Machine learning development environment

Submitted by Anonymous (not verified) on Fri, 08/19/2022 - 19:53
machine learning development environment

If you're new to machine learning, you may have a development environment you can access through your school or your workplace. If you're on your own, you can take an online course (see below) that can point you in the direction. Barring that, below are some tips to get you started.

Google colab: For a zero-cost, powerful machine learning environment, including access to GPUs and access-everywhere cloud storage, you can't really beat Google colab notebooks. You can follow an intro tutorial like the one in the resources below, or just browse over to colab.google.com, sign-in and get started, no credit card needed. Shopping for a GPU computer for DIY modelling? Consider a Colab pro account, currently priced at ~$10/month, you don't have to maintain a GPU and you'll always have the latest hardware.
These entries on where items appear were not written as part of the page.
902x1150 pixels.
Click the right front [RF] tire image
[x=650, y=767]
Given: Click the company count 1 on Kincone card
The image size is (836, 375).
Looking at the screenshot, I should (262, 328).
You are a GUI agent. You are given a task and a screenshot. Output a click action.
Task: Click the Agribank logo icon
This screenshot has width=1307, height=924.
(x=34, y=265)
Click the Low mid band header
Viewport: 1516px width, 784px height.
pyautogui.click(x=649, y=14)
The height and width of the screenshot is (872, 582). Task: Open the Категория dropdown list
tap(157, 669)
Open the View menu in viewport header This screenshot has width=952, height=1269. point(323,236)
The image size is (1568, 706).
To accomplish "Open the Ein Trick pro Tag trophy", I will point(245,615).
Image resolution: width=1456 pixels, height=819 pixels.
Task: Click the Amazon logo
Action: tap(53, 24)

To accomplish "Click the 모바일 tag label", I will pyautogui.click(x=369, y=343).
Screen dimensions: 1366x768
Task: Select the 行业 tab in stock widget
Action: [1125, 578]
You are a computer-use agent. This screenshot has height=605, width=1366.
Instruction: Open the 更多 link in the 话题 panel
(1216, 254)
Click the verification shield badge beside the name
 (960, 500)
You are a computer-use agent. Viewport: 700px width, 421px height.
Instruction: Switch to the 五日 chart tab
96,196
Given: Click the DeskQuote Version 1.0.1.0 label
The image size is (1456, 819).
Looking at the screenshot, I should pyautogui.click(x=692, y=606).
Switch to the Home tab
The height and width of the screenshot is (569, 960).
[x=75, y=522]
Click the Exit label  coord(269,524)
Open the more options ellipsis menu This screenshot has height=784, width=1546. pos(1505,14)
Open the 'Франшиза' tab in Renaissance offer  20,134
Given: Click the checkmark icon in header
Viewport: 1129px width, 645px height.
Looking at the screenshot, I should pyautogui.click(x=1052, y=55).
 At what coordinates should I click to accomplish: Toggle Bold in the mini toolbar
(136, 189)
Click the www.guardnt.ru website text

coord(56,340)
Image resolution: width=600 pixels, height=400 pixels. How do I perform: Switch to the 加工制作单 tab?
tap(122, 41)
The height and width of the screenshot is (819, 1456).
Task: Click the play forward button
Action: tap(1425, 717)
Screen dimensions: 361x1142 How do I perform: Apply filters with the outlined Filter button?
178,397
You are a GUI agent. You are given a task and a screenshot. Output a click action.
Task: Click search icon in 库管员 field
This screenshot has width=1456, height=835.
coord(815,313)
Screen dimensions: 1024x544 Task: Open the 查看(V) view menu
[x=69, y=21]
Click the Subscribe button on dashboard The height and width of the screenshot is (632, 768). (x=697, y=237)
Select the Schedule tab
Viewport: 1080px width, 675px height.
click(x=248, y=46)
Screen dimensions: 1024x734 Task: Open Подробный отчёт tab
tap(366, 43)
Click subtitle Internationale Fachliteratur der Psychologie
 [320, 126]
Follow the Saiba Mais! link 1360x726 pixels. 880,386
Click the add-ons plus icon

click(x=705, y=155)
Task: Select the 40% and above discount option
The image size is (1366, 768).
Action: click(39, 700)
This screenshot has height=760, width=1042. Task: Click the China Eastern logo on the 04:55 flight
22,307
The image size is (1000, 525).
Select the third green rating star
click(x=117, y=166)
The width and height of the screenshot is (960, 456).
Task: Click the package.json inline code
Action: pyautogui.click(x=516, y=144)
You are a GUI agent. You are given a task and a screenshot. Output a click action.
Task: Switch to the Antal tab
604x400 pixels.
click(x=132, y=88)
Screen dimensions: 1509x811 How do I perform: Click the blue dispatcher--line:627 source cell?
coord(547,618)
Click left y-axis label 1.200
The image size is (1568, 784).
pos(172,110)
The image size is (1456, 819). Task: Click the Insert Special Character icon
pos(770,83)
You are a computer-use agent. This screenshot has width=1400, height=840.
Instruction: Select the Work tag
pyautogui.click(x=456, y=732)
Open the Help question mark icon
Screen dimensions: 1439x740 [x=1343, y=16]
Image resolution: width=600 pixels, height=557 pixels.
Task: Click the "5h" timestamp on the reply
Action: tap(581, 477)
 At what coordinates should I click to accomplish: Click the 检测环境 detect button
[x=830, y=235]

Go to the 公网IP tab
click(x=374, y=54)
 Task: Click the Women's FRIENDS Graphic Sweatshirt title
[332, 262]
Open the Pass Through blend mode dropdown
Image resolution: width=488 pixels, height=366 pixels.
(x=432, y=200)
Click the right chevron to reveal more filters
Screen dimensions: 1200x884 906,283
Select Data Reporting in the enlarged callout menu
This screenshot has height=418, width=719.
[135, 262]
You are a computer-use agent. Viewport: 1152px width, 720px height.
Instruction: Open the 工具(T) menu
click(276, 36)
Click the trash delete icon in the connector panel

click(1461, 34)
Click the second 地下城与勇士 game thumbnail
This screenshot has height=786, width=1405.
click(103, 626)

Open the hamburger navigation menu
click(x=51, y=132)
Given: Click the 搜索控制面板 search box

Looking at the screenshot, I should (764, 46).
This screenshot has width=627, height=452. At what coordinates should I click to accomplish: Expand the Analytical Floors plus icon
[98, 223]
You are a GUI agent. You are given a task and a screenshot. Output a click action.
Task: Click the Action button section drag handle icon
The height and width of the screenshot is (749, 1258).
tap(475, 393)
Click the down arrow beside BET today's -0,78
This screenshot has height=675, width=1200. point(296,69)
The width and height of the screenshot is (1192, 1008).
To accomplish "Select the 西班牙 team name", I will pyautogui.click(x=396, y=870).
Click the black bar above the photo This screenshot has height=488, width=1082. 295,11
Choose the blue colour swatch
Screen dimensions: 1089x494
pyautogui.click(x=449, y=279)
Plus Colab give you context-sensitive help, and you can share your notebook. But it may not be the best solution for your most sensitive IP. If you're more of a tinkerer and really want your own GPU server, read on.

Other Cloud providers: For a small cost, Microsoft, Amazon, IBM and others offer robust in-the-cloud machine learning environments. These are usually best for larger-scale deployments or organizations with business associates agreements (BAA) giving those companies a blank check. For smaller, individual consumers, be warned you will be required to give a "blank check" for billing compute, much like a utility, but it may be difficult to track expenses. For example imagine recieving a disproportionately high water bill for your beach house after discovering a pipe burst. Similarly, run-away servers can easily rack up cloud costs in the 5-6 figure range for GPU processors. Caveat emptor. 

iOS and Macbooks: Apple is notorious for its proprietary hardware that works together seemlessly. This means you may have to pay top-dollar for a GPU-enabled machine to do machine-learning, but maybe you have the money and just don't want to fuss with drivers. A google search will help you find everything you need, for an example see below.

PCs, Ryzen (and Linux): The nice thing about PCs is that a well-appoined laptop with NVIDIA GEFORCE GPU, 15" touch screen and 14 cores can be had for under $2k as of this writing. For even more fun, try building your own desktop from builds at pcpartpicker.com, or design your own!  That website has been around for decades, and the community is robust and helpful. Supplement with a trip to Best Buy for your case to get just-in-time advice from a local entusiast, or join a meet-up. Importantly, the number of cores on your CPU (AMD Ryzen, Intel Core i7, etc) doesn't matter because you'll be using your GPU to get up to 100x speed-up.

Once you have a rig that's working, here are some tips to get you started on setting up the software using Linux:

  • Yes, python is slow, but python is fast enough for machine learning because you'll just use it to talk to a pytorch or tensorflow backend, which is not implemented in python.
  • Install WSL2 on Microsoft to get your linux environment. As you advance your machine learning skills, you'll want to have access to a linux shell.
  • Get Ubuntu: as of this writing, 22.04 is the latest that works well with the NVIDIA cuda toolkit version 11.6, and tensorflow 2.6. This is less important if you're using pytorch, which came shortly after tensorflow and is a little less touchy about versions. You can also try various terminals (conemu, mobaxterm, ...) and different linux versions on the Microsoft app store, depending on your preferences.
  •  X Server: This will allow you to "show" any visualizations (e.g., from matplotlib.pyplot or R's ggplot2) right on your PC, in a separate window from your terminal. Xming is a very common server, but VcXSrv is also free, newer, and has a few more features.
  • zsh: Ubuntu comes with a bash shell which is fine, but if you haven't upgraded to zsh and you're not enamored with tcsh or something similar, there's no time like the present to give zsh a try! omyzsh with the Powerlevel10K theme is a killer combination, give it a go if you're feeling adventurous and want your mind blown. 
  • Editors: if you use vi, you're good to go since its standard on most Linux distros. Otherwise, `sudo apt-get install emacs`
  • git: If you hope to publish/share your work (I hope you will!) now is a good time to install auth keys. Now that zsh and emacs is to your liking, you may like to create a private github repo for your dot-files.
  • docker: Dockerhub desktop for containerizing your applications. This will be more critical if you want to deploy your apps without worrying about portability issues.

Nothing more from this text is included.